As the founder of Phumulani Minnesota African Women Against Violence, Comfort Dondo helps women experiencing homelessness and abuse. And she knows what they need because she has been there herself. Dondo, a student in Saint Mary’s Doctor of Education in Leadership program, started Phumulani in 2017, when she was at a self-described rock bottom.
“I was the typical BIPOC woman, facing barriers that most people from marginalized communities were facing. I was fleeing domestic abuse. I couldn’t find housing and was couch hopping,” Dondo says. “I was educated, but the barriers didn’t care about my education level. So as the leader I know that I am, I found a solution. That solution was to identify others who were going through what I was going through and help.”
Phumulani is a nonprofit that seeks to prevent domestic abuse and sexual violence against women of color in Minnesota and across the U.S. She created it using funding from a community innovation grant from the Bush Foundation, which offers grants for community problem solving in Minnesota, North Dakota, South Dakota, and the 23 Native nations in the region.
In the six years since that first grant, Phumulani has grown from a $20,000 budget to over half a million-dollar budget. In 2022, the Bush Foundation recognized Dondo again, this time as one of 24 recipients of the $100,000 Bush Fellowship, which funds educational expenses for changemakers.
The funding will support her expenses as she continues her doctoral studies at Saint Mary’s, where she is studying the impact of childhood trauma and sexual abuse. Dondo is herself a survivor of childhood sexual abuse and domestic violence, which she says is a silent pandemic in her community.

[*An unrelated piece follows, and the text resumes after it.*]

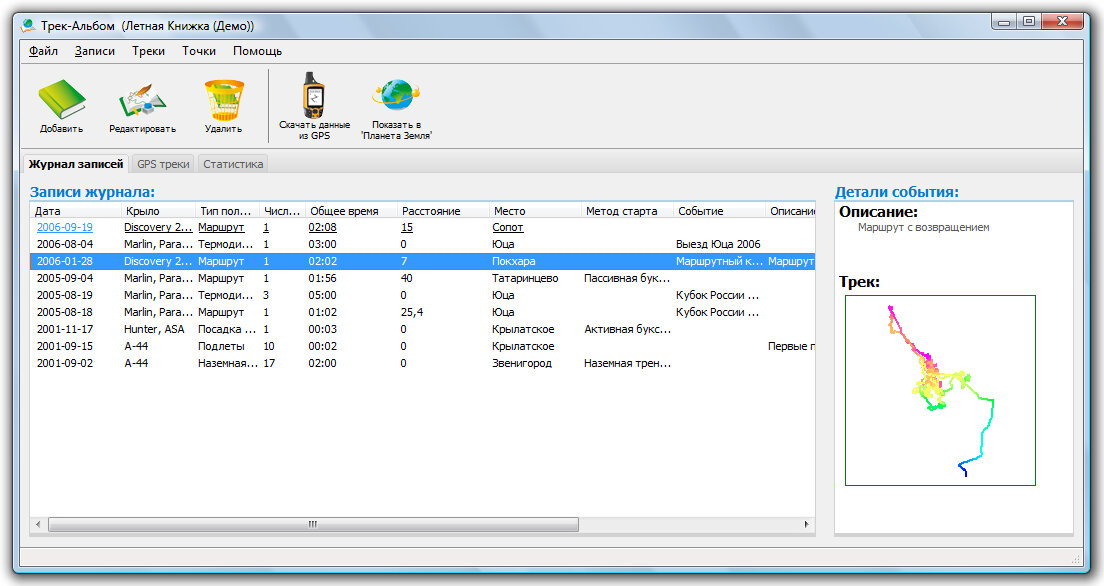Switch to the Статистика tab
This screenshot has width=1104, height=586.
233,164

“I’m meant to be a silence breaker,” says Dondo, who moved to the U.S. from Zimbabwe when she was 17. Today, her home office walls are adorned with sources of inspiration in her work: a portrait of South African civil rights leader Nelson Mandela and a canvas painting of an African woman that represents her mother. “Our community, African immigrants, we don’t have enough psychologists and we shy away from talking about mental health. It’s very stigmatized,” she says.

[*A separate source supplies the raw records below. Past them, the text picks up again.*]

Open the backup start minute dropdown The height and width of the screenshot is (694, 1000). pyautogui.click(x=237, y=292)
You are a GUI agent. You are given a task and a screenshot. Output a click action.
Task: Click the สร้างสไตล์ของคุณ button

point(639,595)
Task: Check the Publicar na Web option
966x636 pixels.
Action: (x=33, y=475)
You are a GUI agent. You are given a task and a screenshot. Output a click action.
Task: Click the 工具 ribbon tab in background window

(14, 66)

Minnesota is home to large numbers of African immigrants from Liberia, Somalia and the Democratic Republic of Congo, many of whom have experienced war and do not have access to the mental health services that can help them deal with trauma. That’s where Dondo and Phumulani — which means “lover of peace” in Zulu, one of the languages spoken in sub-Saharan Africa — come in.
Phumulani offers counseling, resources, and advocacy support for women survivors. They help women who might need to obtain a protective order against an abuser, find safe housing, and get legal help from a pro bono attorney. Starting in the fall of 2022, they will offer retreats twice a year, for women to set goals and reflect. They also opened their first supportive housing location in 2022, and tailored the layout specifically for the women they serve.

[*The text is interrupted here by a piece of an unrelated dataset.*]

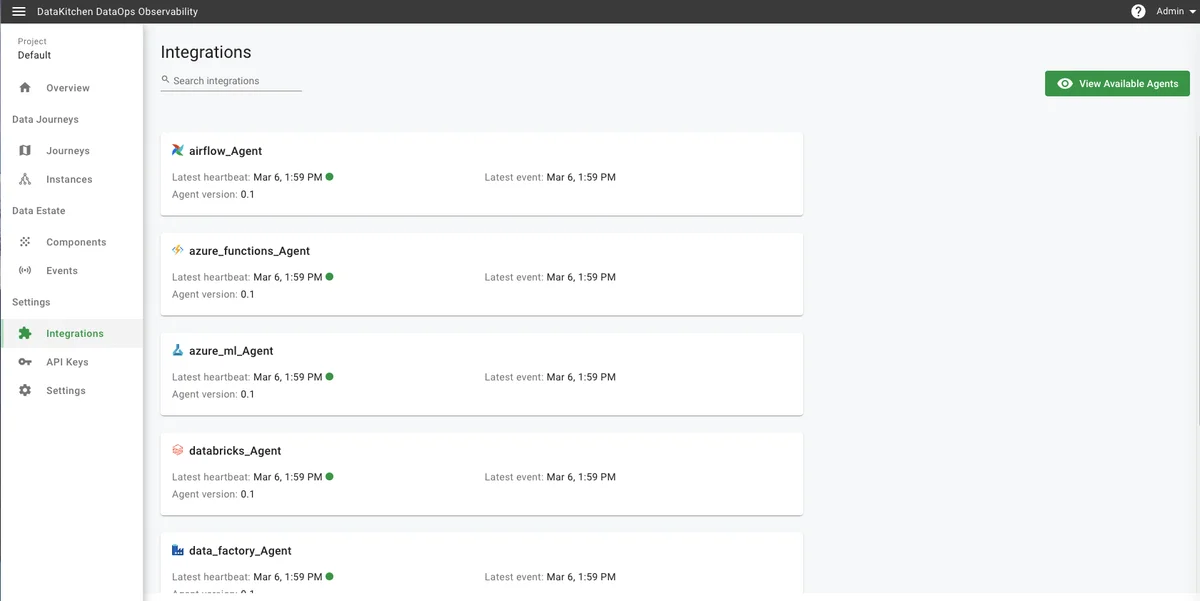Image resolution: width=1200 pixels, height=601 pixels.
Task: Navigate to Instances page
Action: pyautogui.click(x=69, y=180)
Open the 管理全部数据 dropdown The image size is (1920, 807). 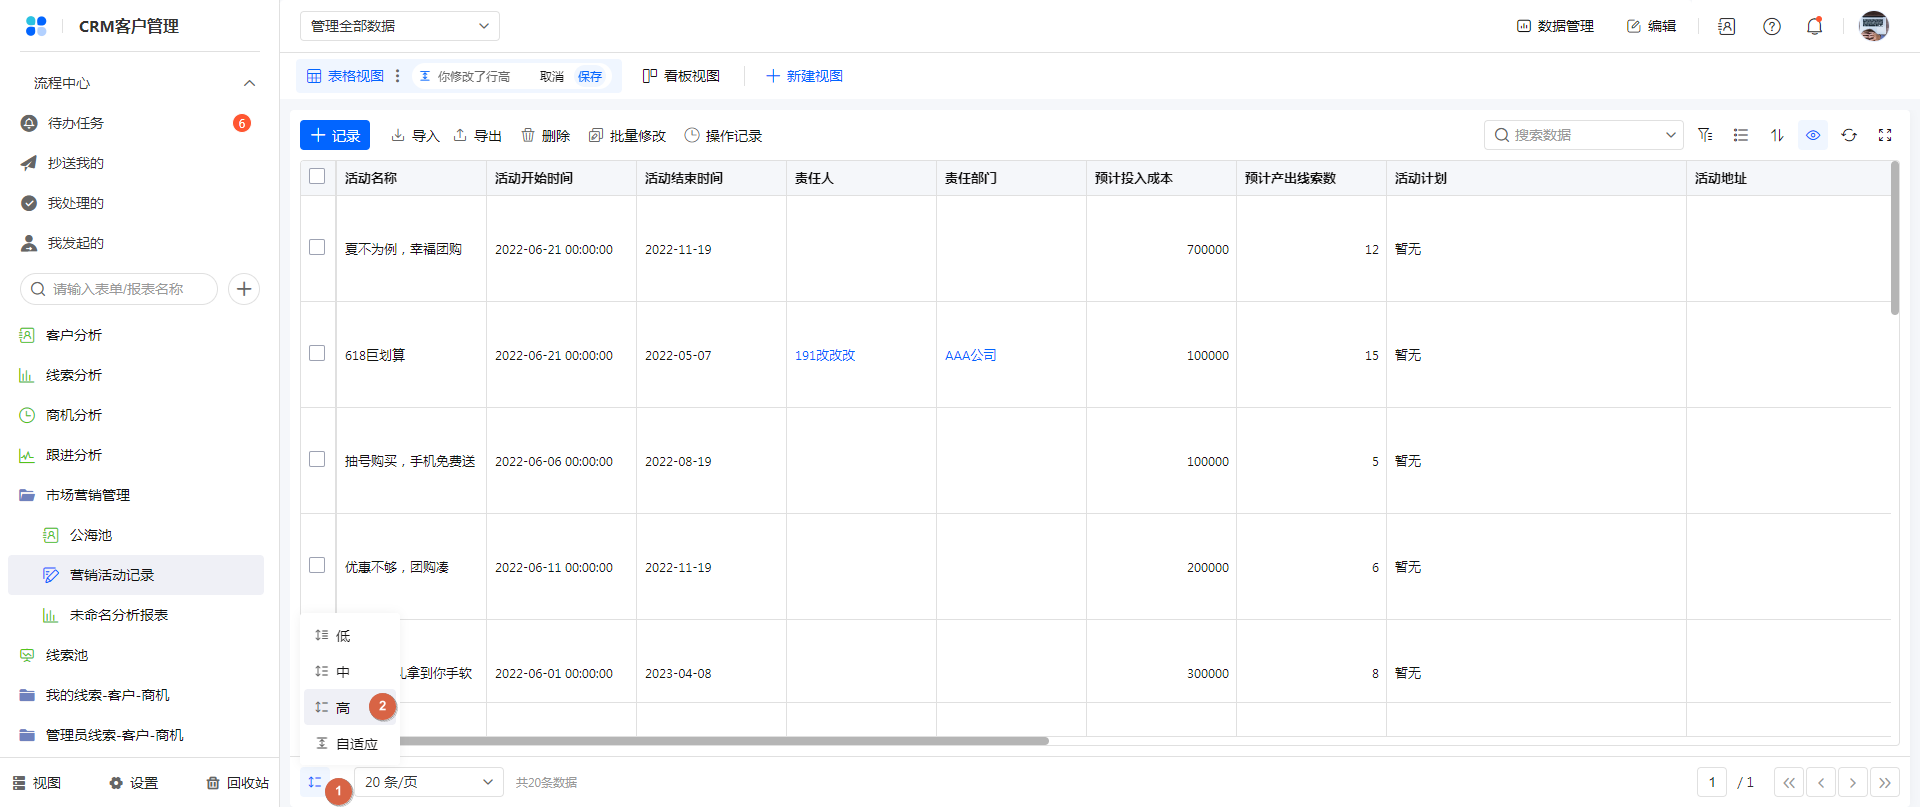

“I know that African women like to cook for their children, so I wanted to make sure everyone has their own kitchen to cook,” says Dondo, who is a mom of three herself. “We believe in the housing-first model, where if someone gets a place to be and breathe, they can start their healing. If they’re couch hopping and in motels, there’s no room for healing.”
Dondo, who plans to complete her Ed.D. degree in 2024, has an undergraduate degree in social work from the University of St. Thomas, a master’s in public affairs from St. Catherine’s University, and a master’s in public affairs and leadership from the University of Minnesota. When it was time to choose a school for her doctoral studies, Saint Mary’s stood out.
“There were so many options for schools, but I had friends going to Saint Mary’s and heard their positive experiences — specifically students from the African continent who pursued their graduate studies at Saint Mary’s,” Dondo says. “I did my own research and it was the place that curated programs that work for busy women like myself. Saint Mary’s has a great understanding that we can still be mothers and working professionals and students and accomplish all our goals.”